[Entries on finding words and elements]
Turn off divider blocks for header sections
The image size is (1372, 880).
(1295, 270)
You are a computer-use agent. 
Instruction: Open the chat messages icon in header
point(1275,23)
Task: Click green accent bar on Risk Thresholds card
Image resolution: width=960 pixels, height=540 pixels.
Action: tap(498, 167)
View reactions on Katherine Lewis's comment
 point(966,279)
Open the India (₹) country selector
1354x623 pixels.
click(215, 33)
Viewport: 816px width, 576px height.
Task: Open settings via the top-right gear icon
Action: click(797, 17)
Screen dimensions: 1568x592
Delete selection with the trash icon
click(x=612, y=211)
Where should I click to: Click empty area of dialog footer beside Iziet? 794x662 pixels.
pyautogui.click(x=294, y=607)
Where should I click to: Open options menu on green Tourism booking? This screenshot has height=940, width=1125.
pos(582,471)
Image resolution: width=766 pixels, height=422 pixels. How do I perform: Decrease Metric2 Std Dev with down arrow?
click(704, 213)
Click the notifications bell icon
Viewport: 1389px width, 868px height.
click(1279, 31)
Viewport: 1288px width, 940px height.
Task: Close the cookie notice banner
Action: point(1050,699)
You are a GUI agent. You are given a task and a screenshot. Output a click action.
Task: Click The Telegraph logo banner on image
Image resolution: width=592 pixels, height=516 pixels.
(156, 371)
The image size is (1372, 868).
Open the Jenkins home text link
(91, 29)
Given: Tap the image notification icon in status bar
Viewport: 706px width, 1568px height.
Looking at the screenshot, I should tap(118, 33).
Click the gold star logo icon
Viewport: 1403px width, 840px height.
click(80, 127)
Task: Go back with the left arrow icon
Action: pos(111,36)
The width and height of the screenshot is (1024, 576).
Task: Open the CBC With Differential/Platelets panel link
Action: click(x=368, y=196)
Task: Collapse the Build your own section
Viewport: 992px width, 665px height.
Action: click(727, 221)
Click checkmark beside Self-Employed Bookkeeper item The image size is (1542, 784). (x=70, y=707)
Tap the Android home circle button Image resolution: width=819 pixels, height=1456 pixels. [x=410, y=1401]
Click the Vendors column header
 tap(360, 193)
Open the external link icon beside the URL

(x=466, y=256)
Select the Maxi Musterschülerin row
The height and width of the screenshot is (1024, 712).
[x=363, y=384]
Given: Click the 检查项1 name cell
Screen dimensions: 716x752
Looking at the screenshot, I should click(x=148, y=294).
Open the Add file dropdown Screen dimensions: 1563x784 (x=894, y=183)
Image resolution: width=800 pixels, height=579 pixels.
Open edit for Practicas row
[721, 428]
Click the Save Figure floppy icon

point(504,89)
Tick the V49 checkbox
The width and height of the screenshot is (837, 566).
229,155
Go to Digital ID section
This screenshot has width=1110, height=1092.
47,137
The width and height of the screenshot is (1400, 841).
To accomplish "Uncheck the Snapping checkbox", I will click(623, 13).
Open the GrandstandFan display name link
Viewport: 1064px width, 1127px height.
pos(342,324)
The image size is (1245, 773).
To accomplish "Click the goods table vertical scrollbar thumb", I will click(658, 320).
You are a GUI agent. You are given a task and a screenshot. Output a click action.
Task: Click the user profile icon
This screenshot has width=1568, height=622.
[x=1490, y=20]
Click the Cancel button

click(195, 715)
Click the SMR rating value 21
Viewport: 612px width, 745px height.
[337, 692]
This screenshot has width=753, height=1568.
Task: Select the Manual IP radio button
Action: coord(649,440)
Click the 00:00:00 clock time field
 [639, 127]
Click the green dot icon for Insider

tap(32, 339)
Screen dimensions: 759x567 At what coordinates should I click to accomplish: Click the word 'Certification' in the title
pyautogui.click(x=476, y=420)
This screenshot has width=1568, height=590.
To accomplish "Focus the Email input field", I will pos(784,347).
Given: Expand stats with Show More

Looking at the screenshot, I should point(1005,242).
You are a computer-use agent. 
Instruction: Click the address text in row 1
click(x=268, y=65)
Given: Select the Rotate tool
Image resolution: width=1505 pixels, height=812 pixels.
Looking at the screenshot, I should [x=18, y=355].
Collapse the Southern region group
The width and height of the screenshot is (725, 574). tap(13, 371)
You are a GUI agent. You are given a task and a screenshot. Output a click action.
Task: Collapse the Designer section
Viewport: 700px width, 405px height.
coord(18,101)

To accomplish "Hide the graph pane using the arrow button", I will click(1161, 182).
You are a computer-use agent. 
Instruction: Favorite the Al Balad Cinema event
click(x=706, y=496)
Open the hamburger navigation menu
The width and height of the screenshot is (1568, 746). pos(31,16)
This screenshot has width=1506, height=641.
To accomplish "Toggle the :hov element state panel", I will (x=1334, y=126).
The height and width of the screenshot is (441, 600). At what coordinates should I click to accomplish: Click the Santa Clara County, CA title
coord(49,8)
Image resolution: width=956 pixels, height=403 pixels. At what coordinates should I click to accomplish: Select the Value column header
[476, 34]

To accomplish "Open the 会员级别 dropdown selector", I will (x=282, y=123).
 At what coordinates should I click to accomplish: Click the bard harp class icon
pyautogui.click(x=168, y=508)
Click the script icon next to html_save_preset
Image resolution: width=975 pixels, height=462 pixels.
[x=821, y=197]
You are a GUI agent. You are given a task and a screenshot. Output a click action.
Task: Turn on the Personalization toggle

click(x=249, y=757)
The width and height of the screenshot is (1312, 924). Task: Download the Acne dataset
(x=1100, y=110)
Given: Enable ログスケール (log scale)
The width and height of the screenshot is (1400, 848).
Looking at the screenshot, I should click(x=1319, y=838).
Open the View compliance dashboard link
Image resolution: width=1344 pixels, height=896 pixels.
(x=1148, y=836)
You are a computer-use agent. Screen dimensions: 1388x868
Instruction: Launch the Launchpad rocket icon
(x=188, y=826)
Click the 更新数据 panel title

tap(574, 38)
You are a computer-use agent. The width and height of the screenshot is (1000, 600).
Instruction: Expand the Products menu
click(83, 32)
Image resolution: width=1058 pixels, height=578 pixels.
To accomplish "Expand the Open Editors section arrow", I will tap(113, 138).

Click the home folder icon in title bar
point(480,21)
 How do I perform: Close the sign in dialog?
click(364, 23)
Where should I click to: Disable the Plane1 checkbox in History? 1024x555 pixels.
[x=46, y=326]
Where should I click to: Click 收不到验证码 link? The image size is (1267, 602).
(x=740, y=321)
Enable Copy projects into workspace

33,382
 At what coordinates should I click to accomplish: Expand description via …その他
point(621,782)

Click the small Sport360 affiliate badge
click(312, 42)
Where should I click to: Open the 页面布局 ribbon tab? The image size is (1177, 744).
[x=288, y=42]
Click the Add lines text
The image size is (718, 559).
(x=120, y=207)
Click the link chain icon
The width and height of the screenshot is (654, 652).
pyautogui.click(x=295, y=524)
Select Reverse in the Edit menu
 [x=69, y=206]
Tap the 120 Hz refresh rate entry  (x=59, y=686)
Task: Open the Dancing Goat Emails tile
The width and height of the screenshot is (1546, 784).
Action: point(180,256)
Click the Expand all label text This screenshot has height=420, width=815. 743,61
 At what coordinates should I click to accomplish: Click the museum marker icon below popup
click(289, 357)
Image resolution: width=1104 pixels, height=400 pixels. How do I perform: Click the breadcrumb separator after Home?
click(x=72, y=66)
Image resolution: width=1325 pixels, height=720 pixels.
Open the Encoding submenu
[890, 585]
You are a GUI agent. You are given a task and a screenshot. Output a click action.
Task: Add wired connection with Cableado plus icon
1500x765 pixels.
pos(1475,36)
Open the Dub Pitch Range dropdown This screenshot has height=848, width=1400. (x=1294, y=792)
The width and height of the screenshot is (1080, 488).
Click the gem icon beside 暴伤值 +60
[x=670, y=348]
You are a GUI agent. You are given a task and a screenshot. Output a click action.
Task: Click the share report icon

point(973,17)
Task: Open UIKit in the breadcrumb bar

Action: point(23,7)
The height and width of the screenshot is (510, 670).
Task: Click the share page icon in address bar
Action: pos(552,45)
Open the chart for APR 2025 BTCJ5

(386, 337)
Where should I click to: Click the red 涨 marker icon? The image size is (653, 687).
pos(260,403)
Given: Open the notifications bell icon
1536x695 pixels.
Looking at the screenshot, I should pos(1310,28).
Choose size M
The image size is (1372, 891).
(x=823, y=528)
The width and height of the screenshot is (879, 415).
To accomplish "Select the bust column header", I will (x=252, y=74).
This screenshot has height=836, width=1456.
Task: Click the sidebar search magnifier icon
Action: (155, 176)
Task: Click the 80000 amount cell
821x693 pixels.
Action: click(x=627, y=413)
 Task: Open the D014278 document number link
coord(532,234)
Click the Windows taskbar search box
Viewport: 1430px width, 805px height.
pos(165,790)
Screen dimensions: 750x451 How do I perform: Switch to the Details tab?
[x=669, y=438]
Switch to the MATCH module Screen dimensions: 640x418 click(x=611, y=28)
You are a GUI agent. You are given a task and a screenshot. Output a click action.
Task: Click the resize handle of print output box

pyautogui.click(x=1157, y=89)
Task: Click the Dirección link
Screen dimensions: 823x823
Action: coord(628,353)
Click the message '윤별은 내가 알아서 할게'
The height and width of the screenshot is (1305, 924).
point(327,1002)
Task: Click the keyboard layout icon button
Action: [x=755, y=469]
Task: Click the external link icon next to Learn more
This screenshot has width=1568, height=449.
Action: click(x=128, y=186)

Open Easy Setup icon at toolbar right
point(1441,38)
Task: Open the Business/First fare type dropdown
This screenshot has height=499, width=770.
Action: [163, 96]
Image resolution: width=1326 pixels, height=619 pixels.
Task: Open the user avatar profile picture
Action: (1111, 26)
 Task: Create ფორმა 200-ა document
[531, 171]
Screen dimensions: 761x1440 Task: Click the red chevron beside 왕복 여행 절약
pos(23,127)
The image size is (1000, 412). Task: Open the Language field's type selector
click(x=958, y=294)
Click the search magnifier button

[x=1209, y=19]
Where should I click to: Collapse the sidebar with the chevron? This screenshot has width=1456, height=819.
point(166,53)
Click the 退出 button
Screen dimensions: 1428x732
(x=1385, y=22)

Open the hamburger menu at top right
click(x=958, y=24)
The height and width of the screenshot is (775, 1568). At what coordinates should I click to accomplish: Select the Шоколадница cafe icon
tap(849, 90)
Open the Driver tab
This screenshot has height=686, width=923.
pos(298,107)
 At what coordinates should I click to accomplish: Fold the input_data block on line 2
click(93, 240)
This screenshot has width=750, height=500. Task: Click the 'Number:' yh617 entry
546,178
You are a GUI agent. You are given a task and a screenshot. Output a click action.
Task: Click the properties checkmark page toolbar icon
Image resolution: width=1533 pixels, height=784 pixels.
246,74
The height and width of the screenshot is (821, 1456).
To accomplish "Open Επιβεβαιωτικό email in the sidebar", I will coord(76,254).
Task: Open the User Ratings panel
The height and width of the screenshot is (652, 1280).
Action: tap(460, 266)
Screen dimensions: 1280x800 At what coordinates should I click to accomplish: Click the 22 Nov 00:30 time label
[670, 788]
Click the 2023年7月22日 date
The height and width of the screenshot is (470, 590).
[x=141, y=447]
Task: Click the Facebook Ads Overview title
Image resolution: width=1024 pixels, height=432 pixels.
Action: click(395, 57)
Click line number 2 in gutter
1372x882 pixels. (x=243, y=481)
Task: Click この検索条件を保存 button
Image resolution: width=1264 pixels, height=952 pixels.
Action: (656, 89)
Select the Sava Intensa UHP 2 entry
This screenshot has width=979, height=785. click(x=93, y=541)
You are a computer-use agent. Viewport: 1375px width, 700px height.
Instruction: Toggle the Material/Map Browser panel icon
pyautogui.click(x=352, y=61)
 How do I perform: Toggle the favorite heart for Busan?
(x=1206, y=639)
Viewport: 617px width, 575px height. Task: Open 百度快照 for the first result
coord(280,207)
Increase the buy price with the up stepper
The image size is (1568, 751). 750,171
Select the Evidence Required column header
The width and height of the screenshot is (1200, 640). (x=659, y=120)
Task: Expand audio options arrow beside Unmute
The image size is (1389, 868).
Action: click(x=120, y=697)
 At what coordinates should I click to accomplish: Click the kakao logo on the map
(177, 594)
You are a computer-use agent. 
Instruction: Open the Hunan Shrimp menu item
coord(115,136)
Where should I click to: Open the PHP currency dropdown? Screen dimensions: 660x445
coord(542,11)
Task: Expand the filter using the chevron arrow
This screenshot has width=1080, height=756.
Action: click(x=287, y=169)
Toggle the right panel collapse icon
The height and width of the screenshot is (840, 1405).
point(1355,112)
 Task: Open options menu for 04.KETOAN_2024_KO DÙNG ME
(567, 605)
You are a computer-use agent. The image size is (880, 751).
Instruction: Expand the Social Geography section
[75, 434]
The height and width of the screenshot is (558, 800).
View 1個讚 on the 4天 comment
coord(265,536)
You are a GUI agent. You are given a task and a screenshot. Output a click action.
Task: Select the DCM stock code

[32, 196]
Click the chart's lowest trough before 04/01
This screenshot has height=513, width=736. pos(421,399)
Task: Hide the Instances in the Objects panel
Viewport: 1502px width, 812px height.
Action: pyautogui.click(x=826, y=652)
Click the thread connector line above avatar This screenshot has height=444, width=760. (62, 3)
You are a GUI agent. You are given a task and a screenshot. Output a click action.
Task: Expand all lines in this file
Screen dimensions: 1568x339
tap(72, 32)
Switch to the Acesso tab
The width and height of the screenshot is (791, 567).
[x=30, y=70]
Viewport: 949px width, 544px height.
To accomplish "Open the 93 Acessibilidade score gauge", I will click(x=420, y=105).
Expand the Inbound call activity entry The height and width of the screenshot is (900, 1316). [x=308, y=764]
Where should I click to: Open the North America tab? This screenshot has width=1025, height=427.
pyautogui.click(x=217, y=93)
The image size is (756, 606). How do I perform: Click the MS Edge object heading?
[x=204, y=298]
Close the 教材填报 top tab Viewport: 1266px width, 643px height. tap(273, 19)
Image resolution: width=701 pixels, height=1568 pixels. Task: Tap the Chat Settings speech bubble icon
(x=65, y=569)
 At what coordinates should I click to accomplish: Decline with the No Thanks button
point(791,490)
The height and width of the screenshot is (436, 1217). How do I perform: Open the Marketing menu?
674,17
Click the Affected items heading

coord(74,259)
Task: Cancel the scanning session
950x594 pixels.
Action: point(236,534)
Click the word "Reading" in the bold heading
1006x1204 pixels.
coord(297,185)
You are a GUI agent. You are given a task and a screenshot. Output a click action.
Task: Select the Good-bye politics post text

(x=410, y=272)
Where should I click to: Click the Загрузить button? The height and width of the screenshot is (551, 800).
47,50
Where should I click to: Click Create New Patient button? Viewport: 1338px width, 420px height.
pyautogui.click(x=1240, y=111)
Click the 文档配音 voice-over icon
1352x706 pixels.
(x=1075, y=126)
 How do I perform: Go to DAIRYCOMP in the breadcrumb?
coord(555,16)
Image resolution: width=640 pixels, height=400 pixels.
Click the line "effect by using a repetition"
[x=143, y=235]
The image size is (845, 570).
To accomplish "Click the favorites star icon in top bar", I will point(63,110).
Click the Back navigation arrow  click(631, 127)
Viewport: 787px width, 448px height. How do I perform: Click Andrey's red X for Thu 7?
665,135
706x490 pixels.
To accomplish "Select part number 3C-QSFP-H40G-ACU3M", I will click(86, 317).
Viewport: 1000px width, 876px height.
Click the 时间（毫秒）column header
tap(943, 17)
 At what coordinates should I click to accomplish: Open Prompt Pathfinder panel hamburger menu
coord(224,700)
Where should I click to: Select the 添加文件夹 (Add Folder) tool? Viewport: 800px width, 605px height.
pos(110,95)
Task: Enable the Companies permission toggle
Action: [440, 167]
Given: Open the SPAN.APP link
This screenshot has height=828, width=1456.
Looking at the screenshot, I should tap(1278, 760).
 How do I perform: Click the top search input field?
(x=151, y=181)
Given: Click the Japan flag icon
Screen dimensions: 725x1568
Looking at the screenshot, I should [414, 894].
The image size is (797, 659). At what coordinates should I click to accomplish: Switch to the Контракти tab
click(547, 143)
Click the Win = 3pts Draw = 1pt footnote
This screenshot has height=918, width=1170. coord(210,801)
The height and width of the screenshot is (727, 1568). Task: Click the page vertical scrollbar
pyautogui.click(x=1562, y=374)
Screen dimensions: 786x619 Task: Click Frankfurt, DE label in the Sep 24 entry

■ What you have to do
Which lines in the records above contain the word "arrow"? Pick out each one and copy it in full.

■ Full output
Image resolution: width=766 pixels, height=422 pixels. How do I perform: Decrease Metric2 Std Dev with down arrow?
Task: Go back with the left arrow icon
To accomplish "Hide the graph pane using the arrow button", I will click(1161, 182).
To accomplish "Expand the Open Editors section arrow", I will tap(113, 138).
Task: Expand audio options arrow beside Unmute
Task: Expand the filter using the chevron arrow
Click the Back navigation arrow  click(631, 127)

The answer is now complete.